¿Por qué? ¿Cómo? ¿Qué fue lo que provocó eso? ¿Cómo perderse a semejante punto? Era nuestro camino. Habíamos hecho todo para ser los primeros, los líderes. Lo habíamos querido todo, pensado todo, calculado todo. Todo estaba reflexionado. Nada escapaba al plan. Pero, ¿qué plan? Todo debía progresar, todo debía crecer, acumularse, abundar, proliferar y prosperar.
Nuestra inteligencia era nuestra fuerza. Funcionaba a la perfección, como un relojito. Nos habíamos vuelto “maestros y poseedores de la naturaleza”. Lo habíamos reflexionado todo, ¿Pero qué voz estábamos escuchando?
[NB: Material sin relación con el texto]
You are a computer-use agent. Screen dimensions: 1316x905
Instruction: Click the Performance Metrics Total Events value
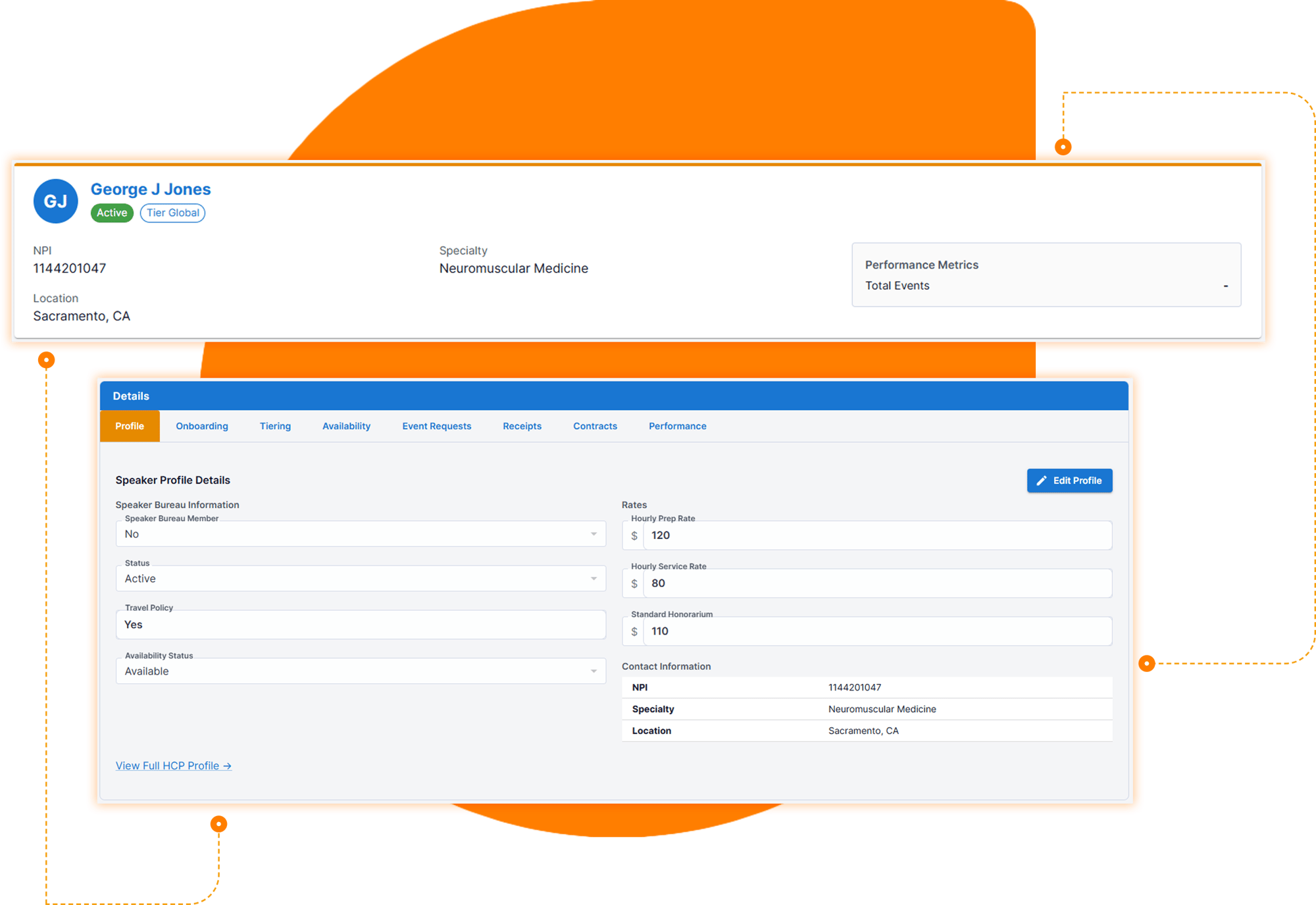pyautogui.click(x=1225, y=285)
Seguramente, la voz la más dulce a nuestros oídos, la que nos decía que éramos los más fuertes, que éramos diferentes, que teníamos un poder que los demás no tenían: la razón. Pero desconfíen siempre de los que nos halagan porque sólo buscan su propio reflejo en esos halagos. Esa voz seductora era justamente esa: la razón. Es ella la que nos condujo a nuestra desdicha. Como Ulises sin cuerda para resistir a los cantos de las sirenas, nos hemos dejado guiar por la voz de una pequeña razón, minúscula en comparación con las promesas que pretendía que cumpliésemos. ¡Qué estúpidos que fuimos! Lo dejamos todo por ella. Salimos de nuestro ambiente. Cortamos los lazos con nuestras raíces. Al punto que terminamos por sentir una ausencia, a fuerza de olvidar de dónde veníamos.
¿Qué otra vida hubiéramos podido darnos a nosotros mismos si, en lugar de haber escuchado la pequeña voz de la pequeña razón, hubiéramos seguido la gran razón: ¡la del cuerpo!? Hubiéramos elegido la vida. Ahora, nuestros cuerpos se sofocan. Les falta aire. Tosen. Se retuercen, padecen los últimos espasmos de una vida que les va a abandonar. Por más que gritemos, nos quedamos fuera de soplo, mudos, con el único arrepentimiento del recuerdo de haber estado vivo.
Pero como todos los chicos maleducados, tenemos esta suerte de ser amados por nuestras madres. Sólo nos queda la esperanza de que, a pesar de nuestro comportamiento, la madre naturaleza nos ame una última vez para que podamos mostrarle que podemos ser dignos de confianza.